Consider the advantages Linux presents in this example. First, the application is vetted for inclusion in the repository, so you can be confident it does not represent a significant threat to privacy or security. Second, the process is clearly faster and simpler with Linux. It is completely automated. Third, it does not result in an executable installer sitting in your Downloads folder that you have to remember to throw away. The advantages of the process do not end with installation. Software removal is also accomplished by a single text command. Best of all, you can execute a command to update each and every application on your computer at once. This way of handling software allows Linux to remain fast and responsive even years after installation, unlike Windows.
This software management system is frequently cited by Linux users as a favorite feature. But it is so completely different from its Windows and Mac counterparts that it can scare away new users. Your own sense of whether you might enjoy learning a new and arguably superior process for a basic computer task can give you a sense of whether you should try Linux.

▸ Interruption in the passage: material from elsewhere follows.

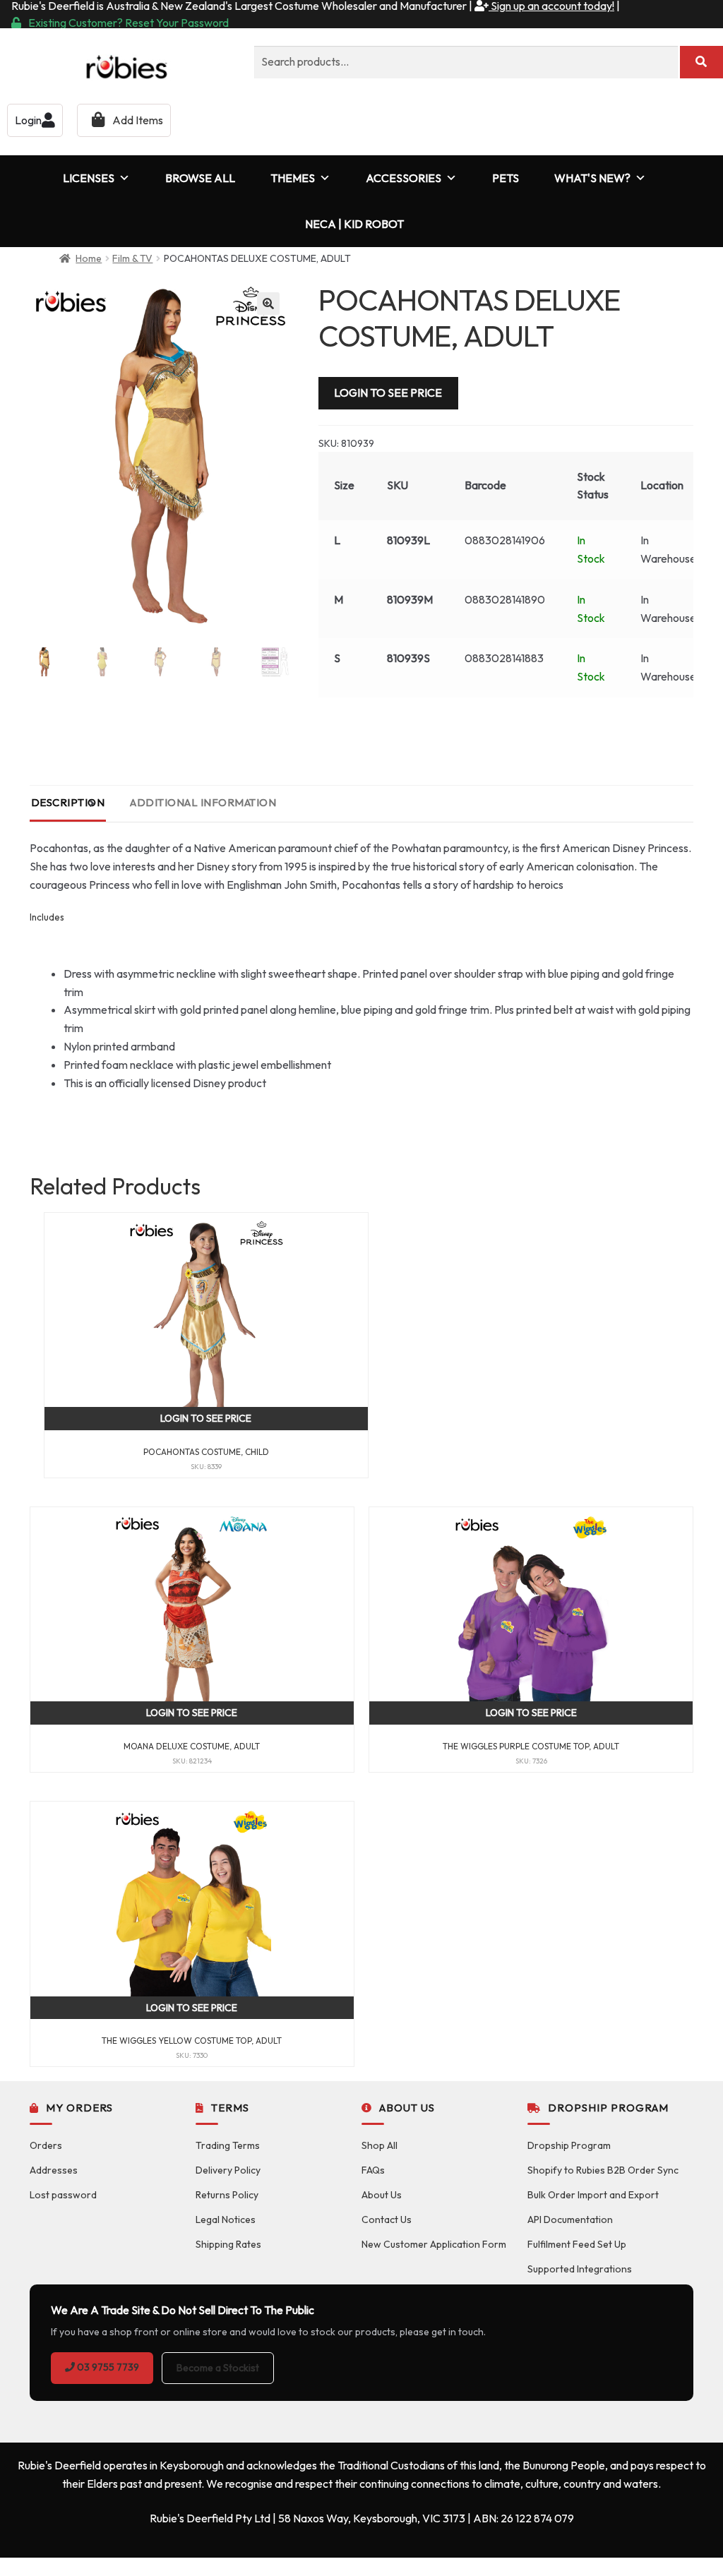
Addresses (54, 2170)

Finally, Linux has a major advantage in the ease with which a user can try out the operating system without making permanent changes to the computer. Linux may be installed to and run from a USB flash drive. Your computer can boot Linux on the flash drive just as it boots Windows on its internal drive. You can check hardware compatibility, install software, create documents and other files and get a feel for how Linux works without affecting your existing Windows installation in any way. Software to create so-called “Live USBs” is available free of charge, the most popular being “LinuxLive USB Creator.” The OS and applications will not run quite as fast from the flash drive as they will from the internal drive. If you like what you see, you can fully install Linux from the same drive.

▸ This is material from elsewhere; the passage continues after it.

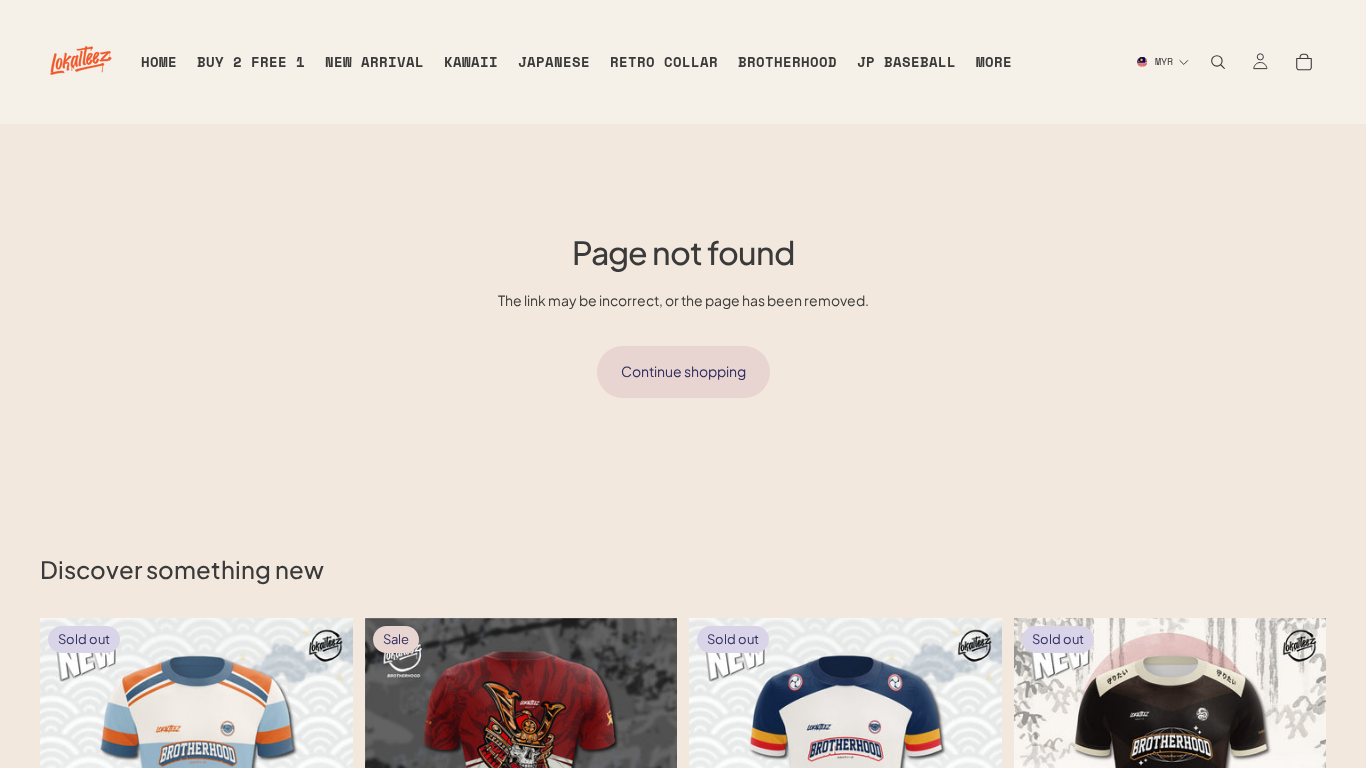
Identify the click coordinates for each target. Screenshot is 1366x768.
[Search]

The advantages of Mac OS and Linux over Windows cannot be ignored. They objectively offer greater security and privacy, and many find both alternatives to be easier to use. Application support remains the biggest obstacle, but the maturity of compatibility solutions and the rapid adoption of cloud-based software erode this obstacle more each day. Linux may even be tested without any purchase of software or alterations to the computer. If your Windows experience is less than satisfactory and you want to see what Mac OS or Linux is all about, there has never been a better time.